In Dole et al. (2011), the authors calculate the trend from the full 130-yr record (1880-2009) over a 10° by 25° box in Western Russia. They found no significant warming trend in July surface temperatures over this period. Figure 2 shows the 1880-2011 time series based on 5 different gridded data sets. Also indicated is the 130-yr trend values (°/decade) spanning 1880-2009, the majority of which are negative. However, the time series also reveal significant annual and decadal variability in Western Russia July surface temperatures, implying that trends computed from sub-samples of the full data set could materially differ. To assess the sensitivity of western Russian surface temperature trends to beginning and end dates, Figure 3 presents diagrams of time varying trends in July temperatures for the period 1880-2010. Here we illustrate the end-point sensitivity using the two CRU analyses, but results are similar for the other data sets as would be expected from the very strong agreemnt among the time series in Figure 2. In such plots, every possible trend longer than two years and its associated linear temperature change are calculated for the available record. Statistical significances of the trends, based on a two-sided t-test, are shown in the right side diagrams. For further details, see Liebmann, et al 2010.

This method provides the opportunity to test the following questions:

  1. How robust are western Russian trends to end-point selection?
  2. Is the recent period of warmth unique in western Russia?
  3. How important are data adjustments to the trend calculations?
  4. Are the western Russian trends representative of the global mean trends, and in particular are there indications for enhanced warming over this part of the continental interior?

The analysis uses the Hadley-CRUv3 that have been adjusted for inhomogeneities (top panels), and raw unadjusted (middle panels).

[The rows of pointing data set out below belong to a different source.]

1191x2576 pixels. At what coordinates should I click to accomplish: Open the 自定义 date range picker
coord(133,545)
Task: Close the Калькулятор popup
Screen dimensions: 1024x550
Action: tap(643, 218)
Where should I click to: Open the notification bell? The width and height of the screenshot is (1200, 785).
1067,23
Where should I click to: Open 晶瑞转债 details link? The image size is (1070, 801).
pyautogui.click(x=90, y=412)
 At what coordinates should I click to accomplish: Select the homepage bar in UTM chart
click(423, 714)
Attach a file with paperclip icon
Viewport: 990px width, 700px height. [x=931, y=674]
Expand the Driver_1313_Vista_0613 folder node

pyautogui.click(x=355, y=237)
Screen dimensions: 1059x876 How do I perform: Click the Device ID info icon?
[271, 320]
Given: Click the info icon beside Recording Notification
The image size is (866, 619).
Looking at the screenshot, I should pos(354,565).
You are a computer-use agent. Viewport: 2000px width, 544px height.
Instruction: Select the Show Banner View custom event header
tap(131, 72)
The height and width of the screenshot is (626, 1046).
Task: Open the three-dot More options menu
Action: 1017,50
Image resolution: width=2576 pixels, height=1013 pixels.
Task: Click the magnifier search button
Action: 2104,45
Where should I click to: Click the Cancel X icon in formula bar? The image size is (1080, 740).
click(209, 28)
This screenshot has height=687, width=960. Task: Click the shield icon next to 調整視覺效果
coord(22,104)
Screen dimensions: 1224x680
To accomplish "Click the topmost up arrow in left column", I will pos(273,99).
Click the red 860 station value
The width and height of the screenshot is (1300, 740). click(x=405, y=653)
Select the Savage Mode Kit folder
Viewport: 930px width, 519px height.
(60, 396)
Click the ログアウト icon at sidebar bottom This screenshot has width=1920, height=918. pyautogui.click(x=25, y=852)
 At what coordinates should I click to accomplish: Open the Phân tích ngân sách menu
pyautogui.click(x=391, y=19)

Also, for comparison of the western Russian trend, the analysis has been repeated for globally averaged July surface temperature (bottom panels). We note, from our prior assessment, that these results are largely insensitive to the choice of other gridded data sets, or the use of area-averaged station data.

Regarding the posed questions above, we find the following:

  1. The sign and magnitudes of trends calculated during July over western Russia vary greatly with the choice of start and end dates. This is consistent with the large variability of July temperature from year -to-year, and from decade-to-decade as demonstrated in Dole et al. For calculated trends having their ending year as 2010 (which thus includes the Russian heat wave event in the trend diagnosis), there is no statistically significant warming for all trend durations greater than about 80-years.
  2. Statistically significant warming trends (for end years at 2010) occur over trends of duration 20 to 60 years. This largely reflects the fact that the first decade of the 21st century was a very warm decade. However, the magnitude and statistical significance of these warming trends are comparable to warming trends ending around 1940.
  3. The calculated regional average trends over western Russia are very similar when derived from either adjusted or unadjusted data.
  4. The comparison of western Russian trends with those for global temperatures reveals fundamentally different behaviors. For the longest period of 130-yr, the western Russian trend is slightly negative, compared to the strong and highly significant warming of global mean temperatures. Over this time period, the western Russian region can be seen as a relative "warming hole" compared to rising July global-mean temperatures. There is considerably less noise in the global mean temperatures, with trends longer than 56 years being highly statistically significant. In contrast, owing to much stronger variability, the western Russian trends of about 0.5C for trends ending in 2010 and having duration greater than about 60 yrs are not statistically significant.